You have a potential of about 24000 btu's per square meter per day in the eastern USA and about 20% more in the western USA during July. Converting that to heat depends on many factors.
 
Nov 6, 2006
10,048
Hunter 34 Mandeville Louisiana
Exactly, Ross.. the bugger is converting it to electricity and then back to heat.. If ya use a collector that looks kinda like a fridge evaporator (laid out flat and with a black anodize finish and inside an insulated frame with a glass cover), and have a little circulating pump to circulate the water between the tank and the collector, you can actually have a pretty good small solar heater in a space about twice the area of a 20 watt panel.
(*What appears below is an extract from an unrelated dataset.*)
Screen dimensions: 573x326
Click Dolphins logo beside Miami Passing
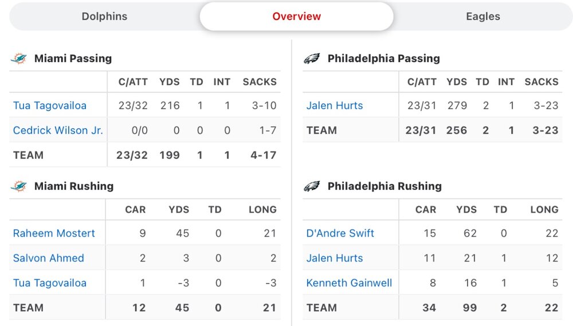19,59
Energy conversion is what eats up efficiency.. using a rig like that takes in heat (infra-red) and uses it directly..
 
Jul 11, 2013
56
Columbia 8.7 Potomac
The answer is a solar coil doing this job, not a solar panel.
The only electricity needed is to run the pump that pushes water through the coil.
A refrigerator coil painted black and cased in a box works great.
It's really not a crazy hard project, and pretty cheap.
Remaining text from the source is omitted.